The SQL GROUP BY statement is often used in conjunction with aggregate functions such as SUM, COUNT, AVG, MIN, MAX, etc. In general, aggregate functions work on the entire table by combining with the GROUP BY clause; calculations happen for partitions. Remember, the aggregated columns can be one or more columns.

For instance, if you want to determine the total number of sales by region or country, use the SQL Server GROUP BY Clause to categorise the Sales table by region or country. Then we can use the aggregate function SUM to calculate the total. Similarly, use AVG to calculate the sales average.

It is better to say that the SQL GROUP BY clause id used to summarise the data for high-level business reporting. To filter the normal rows before grouping, use the WHERE clause and for the grouped rows, we have to use the HAVING clause.

NOTE: If there are any NULL values when grouping, the server will consider all NULLs as one grouping and display them in the result set.

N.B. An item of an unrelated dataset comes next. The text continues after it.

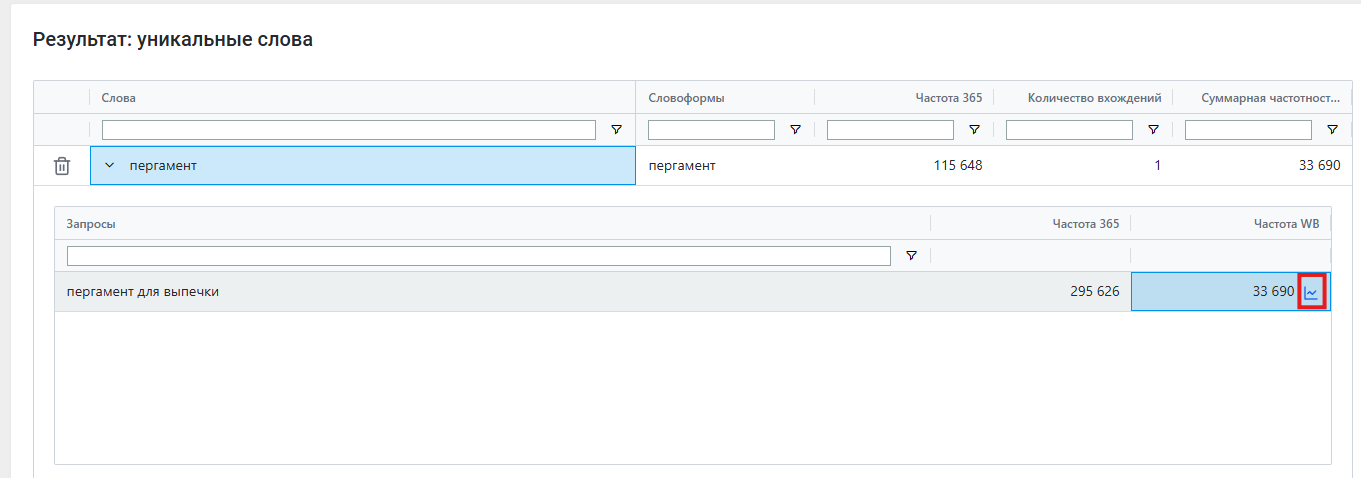This screenshot has height=478, width=1361.
Task: Open filter icon for Суммарная частотность column
Action: (1332, 130)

SQL GROUP BY Clause Syntax

The syntax of the GROUP BY clause, with the most common combinations for performing aggregations, is shown below.

SELECT [Column1], [Column2]...[ColumnN],
       Aggregate Function (Expression | Column_Name) 
FROM [Source]
WHERE [Conditions] -- Optional
GROUP BY [Column1], [Column2]...[ColumnN]
HAVING [Aggregate Condition]
ORDER BY Cols

From the above SQL Server GROUP BY clause syntax

The SELECT statement allows you to choose the required number of columns from the tables, which may be one or more, for grouping.
Aggregate Function: We can use aggregate functions such as MIN, AVG, MAX, and COUNT on any column. It can be a single column or an expression.
A Source can be one or more tables to get the required columns, and use JOINS to combine multiple tables.
WHERE: It is optional. However, it provides filters or conditions before the grouping happens. If the condition is TRUE, then only the SQL GROUP BY SELECT Statement returns the records.
GROUP BY (important): All Selected Columns that are not part of the Aggregate Functions should be placed in this clause. In the above syntax, [Column1], [Column2]…[ColumnN].
HAVING: It is optional to use the HAVING clause. However, it helps to filter the aggregated data.
ORDER BY: To sort the grouped data in ascending or descending order.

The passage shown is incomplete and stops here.